Il n’existe aucun sentiment du même ordre en France où, sans remonter à la guerre d’Algérie, il y a eu des vagues successives d’attentats depuis les années 1980. Dans les attaques menées par les frères Kouachi et Amedy Coulibaly, il n’y a en outre  aucune surprise ou «innovation» opérationnelle. Une attaque à l’arme automatique contre Charlie Hebdo fait partie des éventualités terroristes évoquées depuis des années, tout comme la prise d’otages juifs.

Société fragile

Par ailleurs, et même si les informations accessibles aujourd’hui sur les ramifications et les moyens du réseau auquel appartenaient les terroristes abattus Porte de Vincennes et à Dammartin-en-Goële restent parcellaires, il n’y a aucune comparaison avec ce qu’était une organisation comme al-Qaida en septembre 2001.

L’autre différence majeure est qu’il s’agit d’un ennemi intérieur, identifié depuis longtemps et appartenant à une organisation qui a vu le jour en France il y a plus de dix ans. La comparaison semble alors plus pertinente avec les attaques menées le 7 juillet 2005 à Londres, même si les trois explosions simultanées, et une autre une heure plus tard, indiquaient une bien plus grande coordination et planification. Il y avait alors eu 56 morts et les auteurs des attentats suicides étaient quatre musulmans britanniques.

Pour finir, et c’est le point le plus contestable de la comparaison, au-delà du rassemblement instinctif d’une nation dans l’émotion et le patriotisme, les conséquences politiques et sociétales des attaques du 11 septembre 2001 aux Etats-Unis et de celles des 7, 8 et 9 janvier 2015 en France seront très différentes. Les Etats-Unis sont entrés rapidement en guerre en Afghanistan et l’administration Bush a utilisé la menace terroriste pour justifier en mars 2003 l’invasion de l’Irak.
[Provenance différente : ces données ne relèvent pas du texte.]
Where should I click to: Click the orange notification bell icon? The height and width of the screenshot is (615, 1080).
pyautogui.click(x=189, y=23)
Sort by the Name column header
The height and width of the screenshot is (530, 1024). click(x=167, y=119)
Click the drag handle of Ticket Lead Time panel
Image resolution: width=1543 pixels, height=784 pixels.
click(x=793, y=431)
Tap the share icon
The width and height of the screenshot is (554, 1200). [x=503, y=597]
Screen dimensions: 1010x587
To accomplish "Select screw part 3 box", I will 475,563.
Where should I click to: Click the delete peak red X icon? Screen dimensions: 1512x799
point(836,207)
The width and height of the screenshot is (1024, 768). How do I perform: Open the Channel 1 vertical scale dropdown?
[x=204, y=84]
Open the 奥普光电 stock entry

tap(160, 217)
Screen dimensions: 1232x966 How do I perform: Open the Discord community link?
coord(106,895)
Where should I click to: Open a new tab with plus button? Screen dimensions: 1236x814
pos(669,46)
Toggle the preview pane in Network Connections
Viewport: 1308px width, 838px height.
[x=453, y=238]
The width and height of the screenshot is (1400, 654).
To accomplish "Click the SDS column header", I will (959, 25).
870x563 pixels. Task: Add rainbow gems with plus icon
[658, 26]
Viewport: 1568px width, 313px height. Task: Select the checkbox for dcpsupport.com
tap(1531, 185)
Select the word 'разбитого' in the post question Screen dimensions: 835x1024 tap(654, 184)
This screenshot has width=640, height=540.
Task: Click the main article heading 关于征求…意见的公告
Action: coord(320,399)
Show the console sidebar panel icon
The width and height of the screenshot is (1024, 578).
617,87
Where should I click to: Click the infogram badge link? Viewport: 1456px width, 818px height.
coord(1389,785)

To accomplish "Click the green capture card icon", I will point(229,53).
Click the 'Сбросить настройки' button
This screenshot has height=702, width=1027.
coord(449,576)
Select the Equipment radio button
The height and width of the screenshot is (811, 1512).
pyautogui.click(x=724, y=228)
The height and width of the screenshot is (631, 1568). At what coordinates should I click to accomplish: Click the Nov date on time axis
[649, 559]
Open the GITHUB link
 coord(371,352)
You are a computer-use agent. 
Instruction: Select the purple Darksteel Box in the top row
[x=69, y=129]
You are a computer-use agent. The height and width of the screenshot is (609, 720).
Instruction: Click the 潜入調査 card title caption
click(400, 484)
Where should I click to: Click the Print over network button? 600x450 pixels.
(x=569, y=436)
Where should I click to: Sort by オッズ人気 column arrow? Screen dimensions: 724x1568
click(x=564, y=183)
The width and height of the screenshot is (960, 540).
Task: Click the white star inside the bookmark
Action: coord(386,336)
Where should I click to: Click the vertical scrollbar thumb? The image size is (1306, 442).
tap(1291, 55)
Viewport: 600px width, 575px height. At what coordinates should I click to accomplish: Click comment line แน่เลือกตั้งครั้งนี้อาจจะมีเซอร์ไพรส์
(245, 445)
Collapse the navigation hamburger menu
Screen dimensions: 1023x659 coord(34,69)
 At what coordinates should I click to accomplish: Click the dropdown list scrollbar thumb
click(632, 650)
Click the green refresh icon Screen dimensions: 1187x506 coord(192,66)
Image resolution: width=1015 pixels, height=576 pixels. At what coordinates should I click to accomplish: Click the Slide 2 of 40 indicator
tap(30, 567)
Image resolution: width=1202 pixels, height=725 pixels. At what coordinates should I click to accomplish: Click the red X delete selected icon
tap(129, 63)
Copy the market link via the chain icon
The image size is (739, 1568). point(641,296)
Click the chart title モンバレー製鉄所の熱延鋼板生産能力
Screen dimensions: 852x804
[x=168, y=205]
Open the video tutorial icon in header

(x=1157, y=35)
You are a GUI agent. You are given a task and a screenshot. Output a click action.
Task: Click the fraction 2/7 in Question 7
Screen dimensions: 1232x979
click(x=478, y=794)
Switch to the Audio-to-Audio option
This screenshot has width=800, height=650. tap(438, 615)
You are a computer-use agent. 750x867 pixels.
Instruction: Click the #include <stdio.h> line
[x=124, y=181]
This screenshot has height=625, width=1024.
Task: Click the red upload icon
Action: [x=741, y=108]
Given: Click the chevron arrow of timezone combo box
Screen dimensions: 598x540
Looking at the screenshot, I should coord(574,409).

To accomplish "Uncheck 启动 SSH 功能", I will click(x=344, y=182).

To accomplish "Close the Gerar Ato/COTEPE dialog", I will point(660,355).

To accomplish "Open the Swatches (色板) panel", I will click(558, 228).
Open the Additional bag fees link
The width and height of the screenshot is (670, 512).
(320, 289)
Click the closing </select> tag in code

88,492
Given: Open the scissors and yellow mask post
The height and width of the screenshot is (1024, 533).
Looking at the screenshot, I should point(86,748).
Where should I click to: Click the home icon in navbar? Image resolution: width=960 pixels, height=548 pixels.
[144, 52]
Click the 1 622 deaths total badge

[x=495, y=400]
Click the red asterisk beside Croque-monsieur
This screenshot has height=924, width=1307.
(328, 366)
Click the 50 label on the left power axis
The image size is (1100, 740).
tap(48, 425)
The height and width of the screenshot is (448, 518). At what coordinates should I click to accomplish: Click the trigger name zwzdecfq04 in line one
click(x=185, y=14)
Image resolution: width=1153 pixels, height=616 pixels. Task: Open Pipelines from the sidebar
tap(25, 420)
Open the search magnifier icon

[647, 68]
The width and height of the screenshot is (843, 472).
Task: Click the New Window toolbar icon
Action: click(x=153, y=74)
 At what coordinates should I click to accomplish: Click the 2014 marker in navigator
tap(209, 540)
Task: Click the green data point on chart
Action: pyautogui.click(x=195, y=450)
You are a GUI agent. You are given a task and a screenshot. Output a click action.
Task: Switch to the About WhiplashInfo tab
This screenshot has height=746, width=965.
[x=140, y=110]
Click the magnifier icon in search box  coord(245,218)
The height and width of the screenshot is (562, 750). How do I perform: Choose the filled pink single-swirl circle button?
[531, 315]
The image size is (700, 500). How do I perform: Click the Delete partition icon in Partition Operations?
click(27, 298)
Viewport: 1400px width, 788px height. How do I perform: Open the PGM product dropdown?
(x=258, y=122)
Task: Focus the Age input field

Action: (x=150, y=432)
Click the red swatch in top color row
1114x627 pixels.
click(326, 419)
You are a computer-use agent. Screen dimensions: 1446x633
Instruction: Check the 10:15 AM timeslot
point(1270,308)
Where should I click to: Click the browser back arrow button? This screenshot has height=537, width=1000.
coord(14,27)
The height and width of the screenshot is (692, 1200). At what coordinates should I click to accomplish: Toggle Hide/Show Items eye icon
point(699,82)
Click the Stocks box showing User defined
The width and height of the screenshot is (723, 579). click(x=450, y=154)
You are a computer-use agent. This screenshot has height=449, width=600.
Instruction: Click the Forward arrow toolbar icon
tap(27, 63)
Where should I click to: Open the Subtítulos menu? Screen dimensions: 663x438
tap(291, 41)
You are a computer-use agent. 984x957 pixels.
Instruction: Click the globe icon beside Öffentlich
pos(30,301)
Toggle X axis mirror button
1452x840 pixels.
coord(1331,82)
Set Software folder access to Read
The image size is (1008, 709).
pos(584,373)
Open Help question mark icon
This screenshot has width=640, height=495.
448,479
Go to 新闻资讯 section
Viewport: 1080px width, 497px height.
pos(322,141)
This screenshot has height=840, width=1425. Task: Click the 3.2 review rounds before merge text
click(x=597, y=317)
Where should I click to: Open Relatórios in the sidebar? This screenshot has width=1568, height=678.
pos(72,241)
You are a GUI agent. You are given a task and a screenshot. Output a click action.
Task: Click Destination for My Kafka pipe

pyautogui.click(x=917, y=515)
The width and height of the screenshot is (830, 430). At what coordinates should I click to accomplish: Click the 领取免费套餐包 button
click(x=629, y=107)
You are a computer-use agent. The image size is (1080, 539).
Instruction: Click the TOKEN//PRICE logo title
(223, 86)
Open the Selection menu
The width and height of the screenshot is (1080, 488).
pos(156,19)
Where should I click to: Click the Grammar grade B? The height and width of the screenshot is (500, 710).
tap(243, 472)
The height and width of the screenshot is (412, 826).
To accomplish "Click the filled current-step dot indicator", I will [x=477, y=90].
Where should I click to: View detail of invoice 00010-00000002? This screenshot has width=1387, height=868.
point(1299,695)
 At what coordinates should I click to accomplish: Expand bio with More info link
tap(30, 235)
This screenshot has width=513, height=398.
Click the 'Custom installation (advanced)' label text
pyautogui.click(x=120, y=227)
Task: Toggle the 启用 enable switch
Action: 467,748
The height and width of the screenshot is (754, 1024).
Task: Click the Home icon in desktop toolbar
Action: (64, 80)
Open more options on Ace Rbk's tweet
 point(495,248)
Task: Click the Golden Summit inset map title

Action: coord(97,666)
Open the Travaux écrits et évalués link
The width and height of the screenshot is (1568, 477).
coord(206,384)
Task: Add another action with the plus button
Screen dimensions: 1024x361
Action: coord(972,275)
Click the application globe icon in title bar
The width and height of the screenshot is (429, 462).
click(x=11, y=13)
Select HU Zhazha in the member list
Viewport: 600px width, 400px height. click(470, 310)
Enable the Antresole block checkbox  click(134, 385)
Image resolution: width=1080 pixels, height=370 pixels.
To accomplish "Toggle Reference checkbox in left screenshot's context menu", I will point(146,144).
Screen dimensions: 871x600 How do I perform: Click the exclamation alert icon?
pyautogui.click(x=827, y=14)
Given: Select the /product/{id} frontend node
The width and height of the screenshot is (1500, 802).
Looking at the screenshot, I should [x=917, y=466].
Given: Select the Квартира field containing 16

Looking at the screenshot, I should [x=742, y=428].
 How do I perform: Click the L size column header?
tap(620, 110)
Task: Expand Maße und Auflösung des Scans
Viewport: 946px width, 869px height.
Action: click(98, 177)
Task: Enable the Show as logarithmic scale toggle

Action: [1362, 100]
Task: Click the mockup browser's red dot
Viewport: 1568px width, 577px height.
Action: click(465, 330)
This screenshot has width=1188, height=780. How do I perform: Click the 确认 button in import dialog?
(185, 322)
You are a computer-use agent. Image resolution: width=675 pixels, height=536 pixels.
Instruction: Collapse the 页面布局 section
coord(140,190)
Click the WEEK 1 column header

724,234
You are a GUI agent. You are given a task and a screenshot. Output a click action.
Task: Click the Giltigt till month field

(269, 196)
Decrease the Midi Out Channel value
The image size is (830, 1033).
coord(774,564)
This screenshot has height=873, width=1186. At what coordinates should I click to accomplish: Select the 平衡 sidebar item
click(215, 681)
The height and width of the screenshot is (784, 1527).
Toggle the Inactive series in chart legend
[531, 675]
Le 11 septembre 2001 et quelques semaines plus tard, les attaques biologiques à l’anthrax, jamais élucidées, ont provoqué une psychose dans le pays qu’a utilisée le gouvernement pour renforcer les moyens humains, financiers et légaux sécuritaires et de surveillance dans des proportions sans précédents pour la démocratie américaine. Le Patriot Act a donné au complexe sécuritaire américain des pouvoirs exorbitants, inconstitutionnels, sans contrôles ou presque et sans opposition dans les premiers temps. C’est évidemment quelque chose auquel il faudra faire attention en France: la raison d’Etat alimentée par la psychose et la peur est toujours dangereuse. Mais les contextes sont tout de même très différents.

Le grand danger pour la France n’est pas celui-là. Il n’est pas non plus celui encouru après le 11 septembre par la société américaine de voir des ennemis à abattre partout dans le monde. Il est uniquement interne. Il est celui de la fracture de sa société, de la volonté et de la capacité des français chrétiens, musulmans, juifs et athées à résister aux tenants du choc des civilisations. Passée l’émotion, ils vont resurgir en force. La guerre n’est pas revenue en France en janvier 2015, mais certains le souhaitent.